EXERCISE: Nothing in the records that follow should differ once you have copied them out.

======== AVAILABLE DATA

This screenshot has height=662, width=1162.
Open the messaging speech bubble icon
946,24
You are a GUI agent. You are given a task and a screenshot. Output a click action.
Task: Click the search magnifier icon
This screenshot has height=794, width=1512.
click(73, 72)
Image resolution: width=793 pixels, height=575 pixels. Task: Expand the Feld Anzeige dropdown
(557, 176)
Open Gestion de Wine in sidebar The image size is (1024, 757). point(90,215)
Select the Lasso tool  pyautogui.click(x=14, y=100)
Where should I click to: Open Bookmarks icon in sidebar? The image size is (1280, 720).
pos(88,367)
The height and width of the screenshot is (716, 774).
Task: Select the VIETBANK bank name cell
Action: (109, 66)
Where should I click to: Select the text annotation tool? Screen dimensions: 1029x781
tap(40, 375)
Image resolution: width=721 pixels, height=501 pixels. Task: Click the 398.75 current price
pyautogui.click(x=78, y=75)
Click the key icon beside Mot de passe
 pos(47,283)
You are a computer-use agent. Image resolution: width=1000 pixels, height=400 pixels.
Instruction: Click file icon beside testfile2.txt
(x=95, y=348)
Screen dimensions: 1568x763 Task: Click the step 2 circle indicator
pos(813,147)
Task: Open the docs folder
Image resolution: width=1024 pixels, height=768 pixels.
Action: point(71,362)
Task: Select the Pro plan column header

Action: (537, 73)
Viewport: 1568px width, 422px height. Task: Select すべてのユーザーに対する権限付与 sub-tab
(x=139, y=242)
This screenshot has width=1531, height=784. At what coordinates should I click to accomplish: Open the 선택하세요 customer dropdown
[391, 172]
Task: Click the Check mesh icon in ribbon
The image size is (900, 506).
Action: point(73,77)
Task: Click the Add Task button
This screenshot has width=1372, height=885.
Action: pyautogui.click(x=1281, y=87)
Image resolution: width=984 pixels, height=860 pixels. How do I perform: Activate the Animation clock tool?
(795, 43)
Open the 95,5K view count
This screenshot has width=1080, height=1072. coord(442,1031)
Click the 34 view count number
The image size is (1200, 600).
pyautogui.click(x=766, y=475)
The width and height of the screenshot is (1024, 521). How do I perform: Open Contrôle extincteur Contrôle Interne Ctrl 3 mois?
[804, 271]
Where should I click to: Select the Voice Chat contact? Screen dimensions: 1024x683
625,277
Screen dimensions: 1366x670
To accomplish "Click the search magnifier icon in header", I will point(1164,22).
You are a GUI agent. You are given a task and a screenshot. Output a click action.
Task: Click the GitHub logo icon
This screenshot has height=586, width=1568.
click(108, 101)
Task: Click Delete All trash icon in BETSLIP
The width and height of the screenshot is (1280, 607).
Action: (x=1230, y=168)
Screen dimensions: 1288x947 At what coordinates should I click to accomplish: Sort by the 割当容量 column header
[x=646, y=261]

================

SOLUTION FOR THIS EXERCISE:
This screenshot has height=662, width=1162.
Open the messaging speech bubble icon
946,24
You are a GUI agent. You are given a task and a screenshot. Output a click action.
Task: Click the search magnifier icon
This screenshot has height=794, width=1512.
click(73, 72)
Image resolution: width=793 pixels, height=575 pixels. Task: Expand the Feld Anzeige dropdown
(557, 176)
Open Gestion de Wine in sidebar The image size is (1024, 757). point(90,215)
Select the Lasso tool  pyautogui.click(x=14, y=100)
Where should I click to: Open Bookmarks icon in sidebar? The image size is (1280, 720).
pos(88,367)
The height and width of the screenshot is (716, 774).
Task: Select the VIETBANK bank name cell
Action: (109, 66)
Where should I click to: Select the text annotation tool? Screen dimensions: 1029x781
tap(40, 375)
Image resolution: width=721 pixels, height=501 pixels. Task: Click the 398.75 current price
pyautogui.click(x=78, y=75)
Click the key icon beside Mot de passe
 pos(47,283)
You are a computer-use agent. Image resolution: width=1000 pixels, height=400 pixels.
Instruction: Click file icon beside testfile2.txt
(x=95, y=348)
Screen dimensions: 1568x763 Task: Click the step 2 circle indicator
pos(813,147)
Task: Open the docs folder
Image resolution: width=1024 pixels, height=768 pixels.
Action: point(71,362)
Task: Select the Pro plan column header

Action: (537, 73)
Viewport: 1568px width, 422px height. Task: Select すべてのユーザーに対する権限付与 sub-tab
(x=139, y=242)
This screenshot has width=1531, height=784. At what coordinates should I click to accomplish: Open the 선택하세요 customer dropdown
[391, 172]
Task: Click the Check mesh icon in ribbon
The image size is (900, 506).
Action: point(73,77)
Task: Click the Add Task button
This screenshot has width=1372, height=885.
Action: pyautogui.click(x=1281, y=87)
Image resolution: width=984 pixels, height=860 pixels. How do I perform: Activate the Animation clock tool?
(795, 43)
Open the 95,5K view count
This screenshot has width=1080, height=1072. coord(442,1031)
Click the 34 view count number
The image size is (1200, 600).
pyautogui.click(x=766, y=475)
The width and height of the screenshot is (1024, 521). How do I perform: Open Contrôle extincteur Contrôle Interne Ctrl 3 mois?
[804, 271]
Where should I click to: Select the Voice Chat contact? Screen dimensions: 1024x683
625,277
Screen dimensions: 1366x670
To accomplish "Click the search magnifier icon in header", I will point(1164,22).
You are a GUI agent. You are given a task and a screenshot. Output a click action.
Task: Click the GitHub logo icon
This screenshot has height=586, width=1568.
click(108, 101)
Task: Click Delete All trash icon in BETSLIP
The width and height of the screenshot is (1280, 607).
Action: (x=1230, y=168)
Screen dimensions: 1288x947 At what coordinates should I click to accomplish: Sort by the 割当容量 column header
[x=646, y=261]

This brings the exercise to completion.